HSU Fong-Ray is a Taipei-based curator and art writer whose work focuses on the operational relations between contemporary art institutions and cultural production. He began engaging in curatorial and spatial practices within Taiwanese contemporary art while studying at the Graduate Institute of Arts Management and Cultural Policy at Taipei National University of the Arts. In 2012, he received a curatorial grant from the National Culture and Arts Foundation. Over the past sixteen years, he has worked across independent art institutions, independent curatorial practice, art criticism, and gallery management, while the past decade has been primarily devoted to curatorial and directorial roles within gallery structures.

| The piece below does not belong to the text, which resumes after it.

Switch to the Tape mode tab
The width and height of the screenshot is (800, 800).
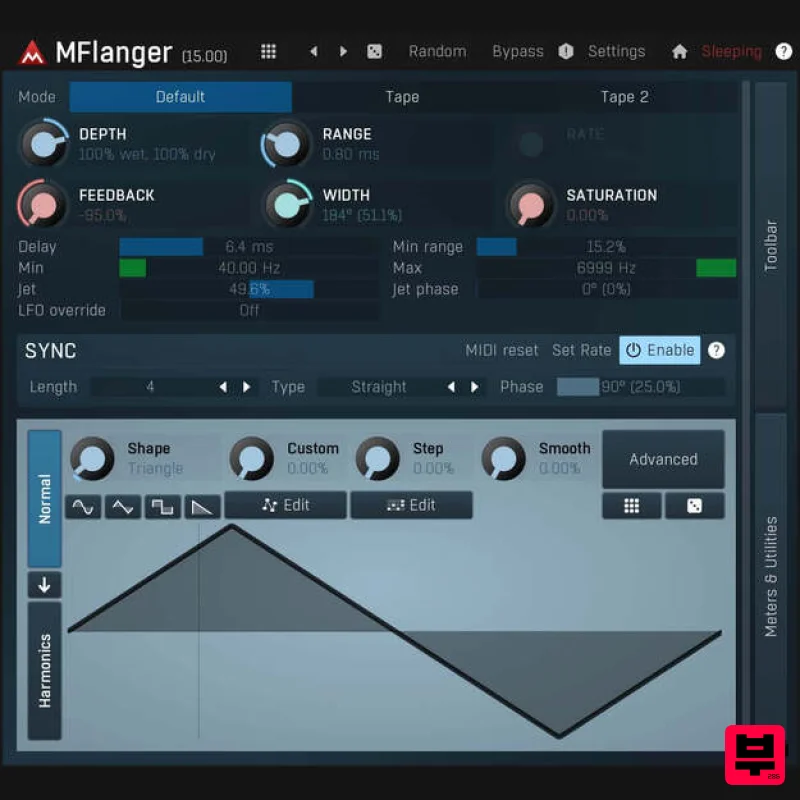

Through long-term practical experience, he has developed a critical understanding of the mechanisms of artistic production, the role of the curator, and the operational structures of art institutions. Within processes of institutionalization, the curator confronts not only the continuity of cultural production, but also the ways institutional and managerial logics reshape curatorial practice. For HSU Fong-Ray, the necessity of repositioning curatorial practice within these conditions has therefore become an unavoidable concern.

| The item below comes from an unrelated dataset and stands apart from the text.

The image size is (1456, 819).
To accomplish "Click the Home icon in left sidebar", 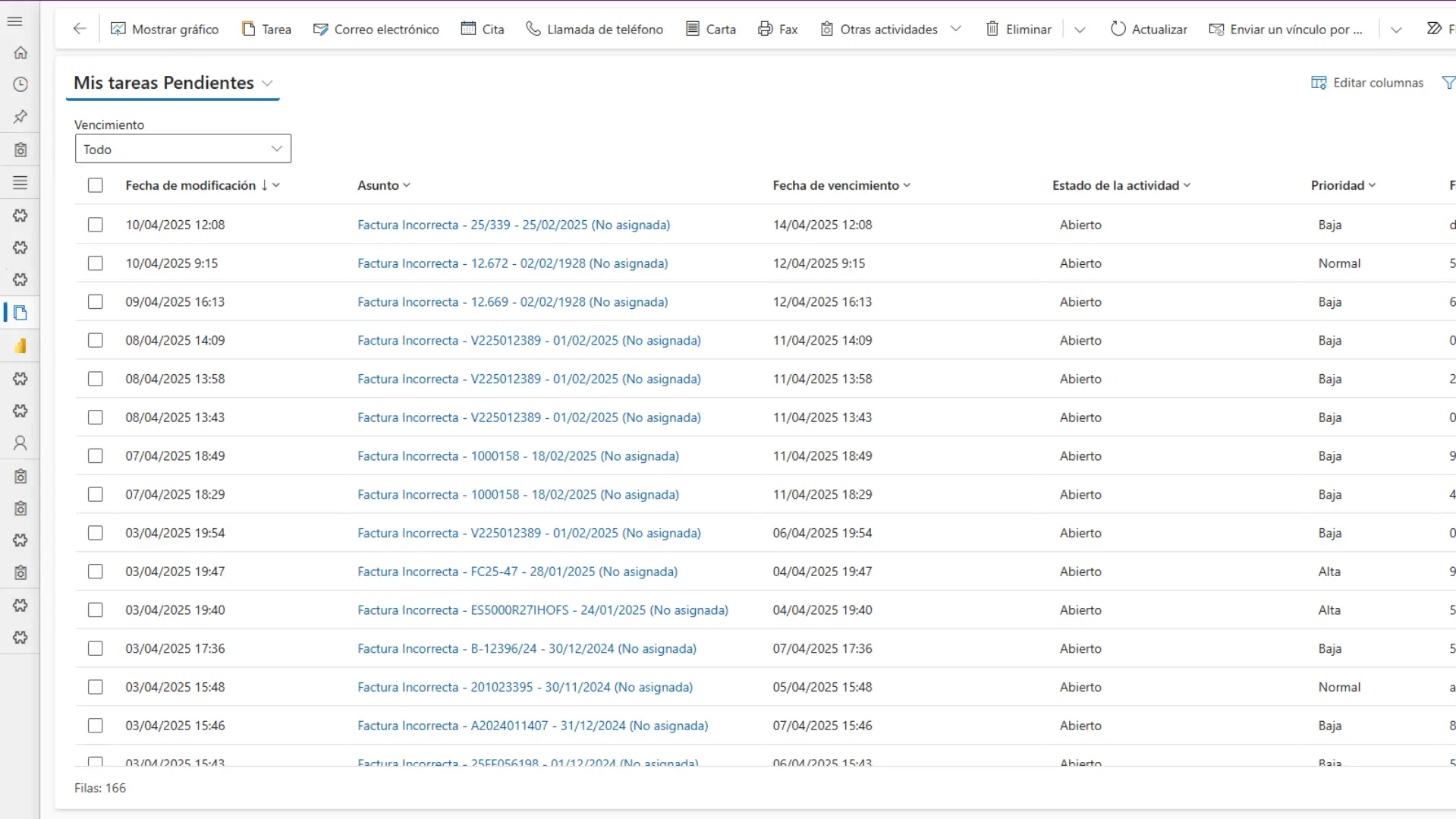I will click(20, 53).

The value of curating, for HSU Fong-Ray, does not lie in the production of exhibitions as singular forms, but in the possibility of constructing reflective modes of knowledge and perception. His exhibitions collectively form a trajectory of inquiry and thought. In Times of Unauthorized Occupancy: A Restated History of Treasure Hill, he examined how exhibitions, once absorbed into cultural governance, automatically acquire the authority to speak on behalf of a place, positioning curating in relation not only to history, but also to cultural governance itself. In DisOrder / Exhibition / in Order, legal contracts were used to displace the functions of a museum and a furniture store, temporarily suspending the institutional role of the museum and relocating artistic production into the unpredictable coordinates of a commercial furniture space. During the global paralysis brought about by COVID-19, 1D31 Online: Back-end investigated how international art fairs continued to operate through digital platforms, exposing the hidden structures between the art market and networked systems. Meanwhile, 2018 Taiwan International Video Art Exhibition – Offline Browser sought to rethink perceptual relations between humans, technology, and networks through the arrangement of flows and nodes. Together, these projects have formed HSU Fong-Ray’s curatorial position, responding to the ways institutions, history, and technology shape structures of governance.